La route ce matin, et demain la routine. Un chiasme et un alexandrin : ça commence bien ! "Le chiasme, dit Morier, ne serait qu'une sotte coquetterie de style s'il n'était motivé par une raison supérieure." La "sotte coquetterie" : ce ne serait pas un peu pléonastique, par hasard ?
À bientôt, amis. Je vous répondrai plus tard.

lundi, 15 janvier 2007

La pipe à papa

Il doit y avoir un an et demi, à peu près, que j'ai renoncé au tabac. Je n'en souffre pas, même s'il m'arrive assez souvent, ces derniers temps, de rêver que je fume. J'espère que je ne vais pas brûler les draps !

dimanche, 14 janvier 2007

Polars 6

"L'essentiel pour un chanteur, c'est d'avoir de bonnes chaussures.
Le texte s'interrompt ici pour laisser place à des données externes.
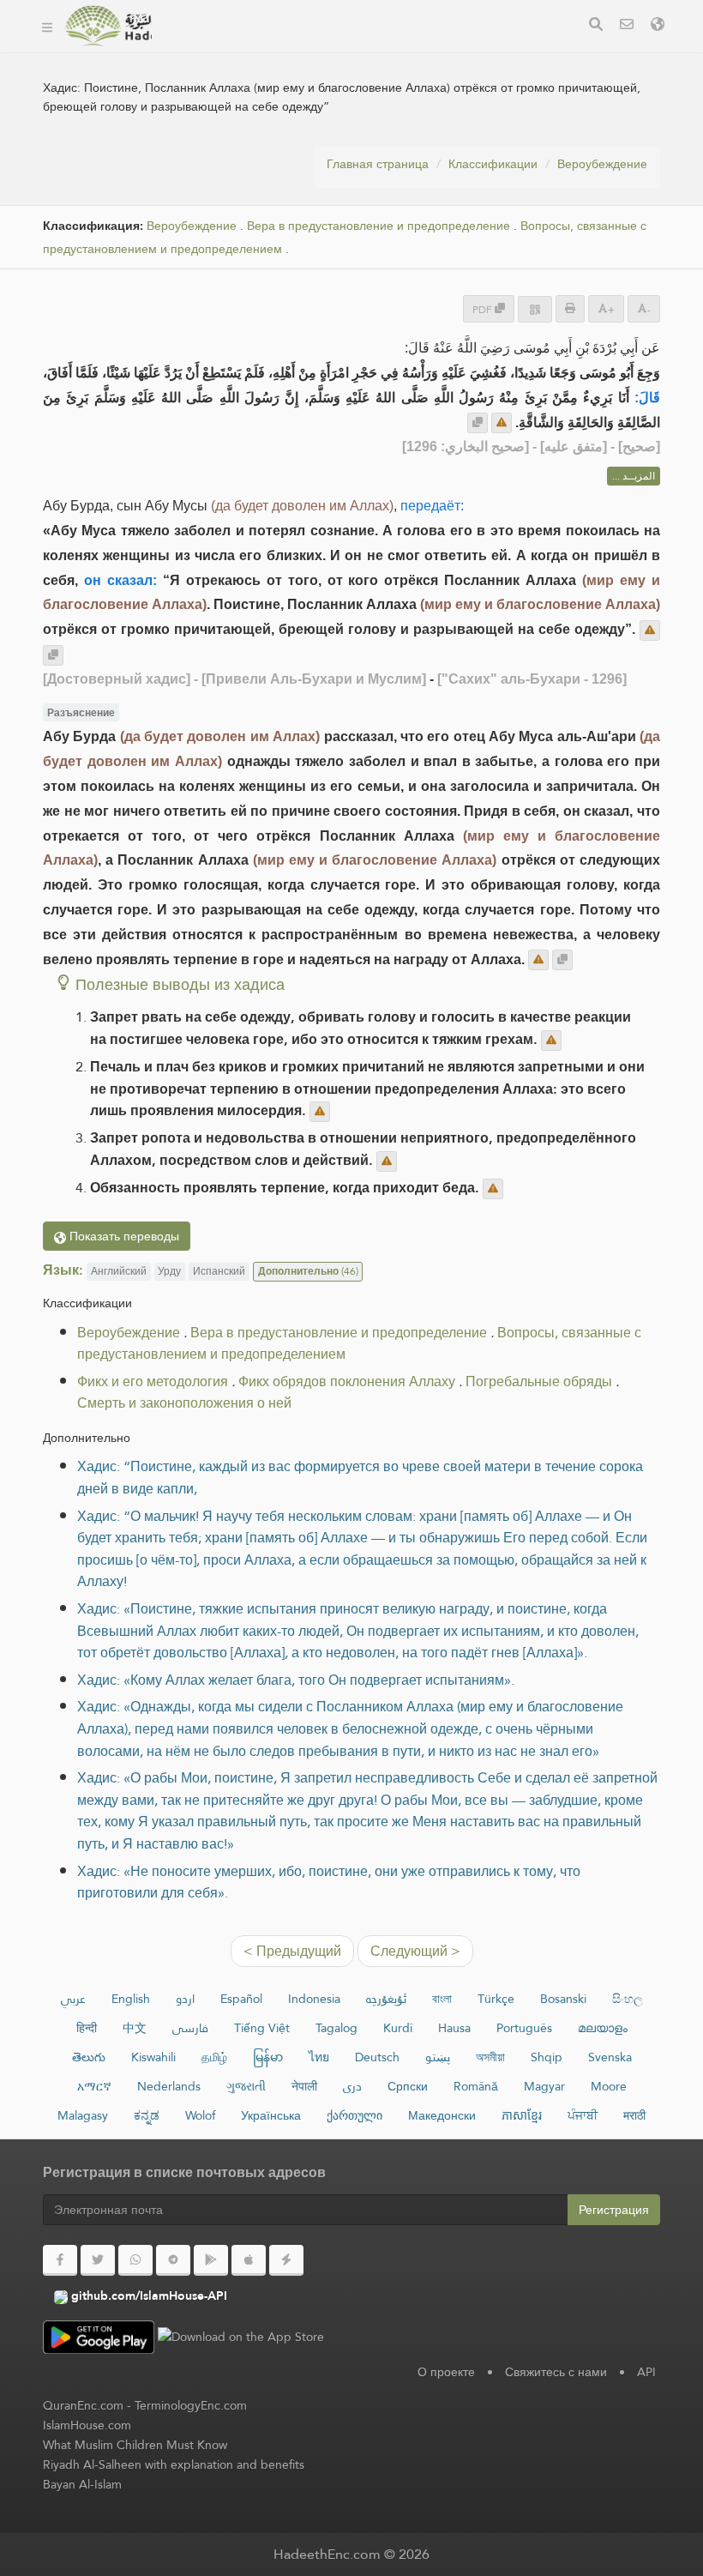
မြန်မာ (268, 2057)
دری (352, 2086)
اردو (185, 1999)
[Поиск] (595, 26)
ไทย (319, 2057)
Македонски (442, 2115)
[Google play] (211, 2260)
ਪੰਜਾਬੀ (583, 2115)
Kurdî (397, 2028)
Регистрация (614, 2210)
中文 (135, 2028)
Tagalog (336, 2028)
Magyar (544, 2086)
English (130, 1999)
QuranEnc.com (83, 2405)
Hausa (454, 2028)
Et un pianiste ne doit pas souffrir d'hémorroïdes." (Henning Mankell, Avant le gel, Seuil, Points policier, 2006)
C'est à ce genre de propos qu'on reconnaît le bon polar, dans lequel l'intrigue criminelle présente toujours moins d'intérêt que les questions musicales, culinaires ou linguistiques. Lorsque je refermerai le livre, j'aurai déjà oublié le nom de la plupart des personnages, mais j'aurai appris que Johan Helmich Roman est considéré comme le plus grand compositeur suédois et je me demanderai, comme l'héroïne, s'il convient de dire "avant le gel" ou "avant les premières gelées".

Cent bêtes aumailles

medium_veau.jpgAujourd'hui, beaucoup de veaux porte de Versailles.
Ce n'était pourtant pas le salon de l'Agriculture ?

samedi, 13 janvier 2007

Ce n'est pas parce qu'on n'a rien à dire...

"Oui, le peuple ! Mais il ne faudrait jamais voir sa gueule."

(Jules Renard, Journal, 8 juin 1904)

On pourrait dire aujourd'hui, dans le même esprit : mais il ne faudrait jamais lire les "réactions" à l'actualité sur les sites des journaux en ligne. Voir ceci, par exemple. Au hasard.